◆ Actions to take ◆
[A] In the passage on sampling lower echelon tracks, how would you say "In fact, none of the three DIY candidates in our Trending 25 sample ever reached a position on the conventional charts." in Spanish?
[B] Reproduce the passage on sampling lower echelon tracks from "Among the fifty" to "regarded as outliers.".
[C] According to the passage on sampling lower echelon tracks, how many unique tracks were sampled in the bottom half of the Spotify charts?

◆ Reading passage ◆
================
2.2 Sampling Lower Echelon Tracks
When we shift the focus to our “long tail” sample—Spotify chart positions #101–200 and the Rolling Stone Trending 25—the frequency of DIY recordings does increase, but not dramatically. Of the 343 unique tracks we sampled in the bottom half of the Spotify charts, we found just two Likely DIY tracks and two Close Calls.113 Therefore, at best, the percentage of Plausibly DIY tracks in this sample amounts to 1.2%.
Among the fifty Trending 25 tracks we sampled, accounting for 49 unique tracks, we found one Likely DIY track and two Close Calls.114 The relatively high percentage of Plausibly DIY tracks in this sample—6%—may reflect both the small sample size and the idiosyncratic nature of the selection criteria: As noted, tracks made the Trending 25 based on their relative rise in popularity, rather than aggregate consumption. In fact, none of the three DIY candidates in our Trending 25 sample ever reached a position on the conventional charts. As such, they can be regarded as outliers.
================
◆ Extracted information ◆
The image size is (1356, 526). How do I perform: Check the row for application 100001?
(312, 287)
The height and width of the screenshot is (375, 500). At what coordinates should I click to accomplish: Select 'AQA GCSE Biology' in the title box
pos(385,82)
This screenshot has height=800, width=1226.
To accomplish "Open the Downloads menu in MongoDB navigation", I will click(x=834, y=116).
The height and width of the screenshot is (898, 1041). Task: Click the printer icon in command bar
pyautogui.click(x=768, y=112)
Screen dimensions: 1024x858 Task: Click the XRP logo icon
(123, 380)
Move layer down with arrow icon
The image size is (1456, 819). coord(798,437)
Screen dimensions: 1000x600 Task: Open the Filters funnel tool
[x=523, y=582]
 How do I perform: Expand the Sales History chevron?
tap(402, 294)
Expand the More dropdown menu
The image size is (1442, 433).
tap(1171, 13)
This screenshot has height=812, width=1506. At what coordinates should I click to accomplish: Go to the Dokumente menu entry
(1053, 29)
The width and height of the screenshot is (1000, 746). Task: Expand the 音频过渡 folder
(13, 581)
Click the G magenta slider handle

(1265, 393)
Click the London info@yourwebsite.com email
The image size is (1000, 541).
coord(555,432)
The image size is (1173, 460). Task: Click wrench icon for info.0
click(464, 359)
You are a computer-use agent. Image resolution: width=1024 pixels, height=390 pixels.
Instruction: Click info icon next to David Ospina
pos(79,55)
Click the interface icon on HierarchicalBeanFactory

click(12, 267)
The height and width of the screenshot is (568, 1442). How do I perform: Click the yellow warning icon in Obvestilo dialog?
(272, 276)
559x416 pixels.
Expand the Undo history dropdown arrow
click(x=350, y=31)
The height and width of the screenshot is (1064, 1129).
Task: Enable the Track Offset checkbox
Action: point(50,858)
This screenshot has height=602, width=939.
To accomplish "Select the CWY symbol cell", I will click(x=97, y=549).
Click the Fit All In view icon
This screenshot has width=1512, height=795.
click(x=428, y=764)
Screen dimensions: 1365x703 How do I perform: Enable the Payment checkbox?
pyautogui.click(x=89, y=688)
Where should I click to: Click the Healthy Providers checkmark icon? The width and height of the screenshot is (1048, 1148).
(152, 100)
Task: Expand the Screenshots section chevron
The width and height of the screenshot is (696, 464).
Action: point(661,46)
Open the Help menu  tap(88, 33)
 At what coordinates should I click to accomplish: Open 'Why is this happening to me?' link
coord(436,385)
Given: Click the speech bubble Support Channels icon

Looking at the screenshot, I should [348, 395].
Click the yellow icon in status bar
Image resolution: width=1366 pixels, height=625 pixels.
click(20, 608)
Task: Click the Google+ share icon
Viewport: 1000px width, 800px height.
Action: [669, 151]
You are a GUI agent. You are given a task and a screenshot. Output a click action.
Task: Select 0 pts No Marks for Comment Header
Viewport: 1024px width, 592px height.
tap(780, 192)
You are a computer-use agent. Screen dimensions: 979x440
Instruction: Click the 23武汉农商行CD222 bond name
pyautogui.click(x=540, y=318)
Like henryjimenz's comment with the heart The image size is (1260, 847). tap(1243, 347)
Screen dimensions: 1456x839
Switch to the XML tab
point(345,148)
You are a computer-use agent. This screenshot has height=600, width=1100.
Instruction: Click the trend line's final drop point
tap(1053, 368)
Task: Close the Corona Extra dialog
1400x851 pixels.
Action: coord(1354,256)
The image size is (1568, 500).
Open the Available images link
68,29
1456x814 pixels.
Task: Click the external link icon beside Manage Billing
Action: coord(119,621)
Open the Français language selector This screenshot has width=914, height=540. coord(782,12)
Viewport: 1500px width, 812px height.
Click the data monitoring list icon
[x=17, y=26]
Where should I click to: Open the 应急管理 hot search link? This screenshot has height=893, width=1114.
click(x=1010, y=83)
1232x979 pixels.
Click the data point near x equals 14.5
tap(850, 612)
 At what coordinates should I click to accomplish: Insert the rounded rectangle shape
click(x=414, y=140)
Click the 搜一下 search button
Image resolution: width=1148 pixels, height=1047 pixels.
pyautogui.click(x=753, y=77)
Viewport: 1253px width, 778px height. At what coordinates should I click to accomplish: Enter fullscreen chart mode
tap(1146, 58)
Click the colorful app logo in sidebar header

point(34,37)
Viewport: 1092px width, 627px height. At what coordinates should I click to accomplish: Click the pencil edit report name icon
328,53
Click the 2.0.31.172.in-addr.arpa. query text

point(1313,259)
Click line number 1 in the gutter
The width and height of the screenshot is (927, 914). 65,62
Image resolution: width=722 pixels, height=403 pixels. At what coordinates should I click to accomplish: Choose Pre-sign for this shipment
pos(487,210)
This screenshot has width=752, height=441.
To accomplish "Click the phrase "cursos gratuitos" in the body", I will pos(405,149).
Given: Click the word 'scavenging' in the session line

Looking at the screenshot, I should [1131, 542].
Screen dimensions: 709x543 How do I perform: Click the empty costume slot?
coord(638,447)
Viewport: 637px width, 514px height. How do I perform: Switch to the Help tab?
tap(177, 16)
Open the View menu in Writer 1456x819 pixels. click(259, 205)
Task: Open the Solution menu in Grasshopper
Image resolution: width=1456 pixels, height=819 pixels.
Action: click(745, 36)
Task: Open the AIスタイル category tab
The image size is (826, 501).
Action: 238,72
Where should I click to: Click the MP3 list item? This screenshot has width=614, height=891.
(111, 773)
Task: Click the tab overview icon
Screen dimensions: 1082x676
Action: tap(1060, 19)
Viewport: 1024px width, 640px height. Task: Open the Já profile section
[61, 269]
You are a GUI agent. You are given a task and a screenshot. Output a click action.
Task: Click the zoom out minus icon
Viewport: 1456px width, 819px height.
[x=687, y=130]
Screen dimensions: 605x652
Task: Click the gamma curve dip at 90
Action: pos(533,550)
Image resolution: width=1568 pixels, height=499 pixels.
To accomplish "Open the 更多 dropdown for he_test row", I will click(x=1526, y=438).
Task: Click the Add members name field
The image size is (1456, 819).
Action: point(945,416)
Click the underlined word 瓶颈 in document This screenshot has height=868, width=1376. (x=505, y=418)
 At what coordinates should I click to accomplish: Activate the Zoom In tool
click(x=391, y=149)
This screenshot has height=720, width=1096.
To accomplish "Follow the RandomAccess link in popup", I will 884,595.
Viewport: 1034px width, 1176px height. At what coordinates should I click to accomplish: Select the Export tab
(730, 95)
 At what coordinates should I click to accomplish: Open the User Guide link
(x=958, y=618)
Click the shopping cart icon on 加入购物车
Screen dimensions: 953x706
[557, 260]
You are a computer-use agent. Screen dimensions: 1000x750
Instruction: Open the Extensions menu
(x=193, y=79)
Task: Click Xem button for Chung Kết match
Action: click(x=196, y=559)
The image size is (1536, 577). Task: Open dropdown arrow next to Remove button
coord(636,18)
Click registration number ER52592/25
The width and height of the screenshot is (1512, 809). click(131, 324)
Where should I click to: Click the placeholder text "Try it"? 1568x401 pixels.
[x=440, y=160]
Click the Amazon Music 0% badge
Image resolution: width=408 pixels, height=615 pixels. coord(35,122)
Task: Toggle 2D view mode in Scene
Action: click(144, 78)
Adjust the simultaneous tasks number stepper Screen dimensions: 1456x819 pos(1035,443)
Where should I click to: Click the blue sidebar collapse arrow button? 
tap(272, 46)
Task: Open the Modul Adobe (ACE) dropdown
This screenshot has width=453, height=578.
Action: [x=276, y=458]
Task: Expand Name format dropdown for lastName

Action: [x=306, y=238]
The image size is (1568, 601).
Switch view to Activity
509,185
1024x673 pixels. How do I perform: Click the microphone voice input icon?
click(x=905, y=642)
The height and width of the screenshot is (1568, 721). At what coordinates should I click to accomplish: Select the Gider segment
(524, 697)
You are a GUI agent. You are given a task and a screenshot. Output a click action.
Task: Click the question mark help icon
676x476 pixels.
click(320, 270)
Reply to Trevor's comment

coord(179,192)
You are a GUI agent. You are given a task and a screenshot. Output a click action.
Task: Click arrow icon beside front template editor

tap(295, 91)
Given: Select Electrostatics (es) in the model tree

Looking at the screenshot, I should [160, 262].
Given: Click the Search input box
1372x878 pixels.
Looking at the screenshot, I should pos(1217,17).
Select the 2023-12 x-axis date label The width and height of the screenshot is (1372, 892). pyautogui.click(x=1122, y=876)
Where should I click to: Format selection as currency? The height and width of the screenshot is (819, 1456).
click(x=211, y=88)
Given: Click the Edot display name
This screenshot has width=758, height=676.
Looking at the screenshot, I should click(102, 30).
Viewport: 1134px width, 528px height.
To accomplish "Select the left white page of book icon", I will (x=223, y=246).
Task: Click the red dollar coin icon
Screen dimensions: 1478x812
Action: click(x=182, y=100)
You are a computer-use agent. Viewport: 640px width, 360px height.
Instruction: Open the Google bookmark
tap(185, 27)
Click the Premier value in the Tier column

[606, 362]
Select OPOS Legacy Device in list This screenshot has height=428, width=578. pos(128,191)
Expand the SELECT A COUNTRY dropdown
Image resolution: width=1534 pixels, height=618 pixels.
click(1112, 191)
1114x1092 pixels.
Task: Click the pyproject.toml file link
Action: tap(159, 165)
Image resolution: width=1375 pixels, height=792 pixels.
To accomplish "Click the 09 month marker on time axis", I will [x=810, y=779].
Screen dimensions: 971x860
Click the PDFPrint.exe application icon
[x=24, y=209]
================
◆ Complete answers ◆
[A] De hecho, ninguno de los tres candidatos DIY de nuestra muestra del Trending 25 llegó nunca a ocupar una posición en las listas convencionales.

[B]
Among the fifty Trending 25 tracks we sampled, accounting for 49 unique tracks, we found one Likely DIY track and two Close Calls.114 The relatively high percentage of Plausibly DIY tracks in this sample—6%—may reflect both the small sample size and the idiosyncratic nature of the selection criteria: As noted, tracks made the Trending 25 based on their relative rise in popularity, rather than aggregate consumption. In fact, none of the three DIY candidates in our Trending 25 sample ever reached a position on the conventional charts. As such, they can be regarded as outliers.

[C] 343 unique tracks.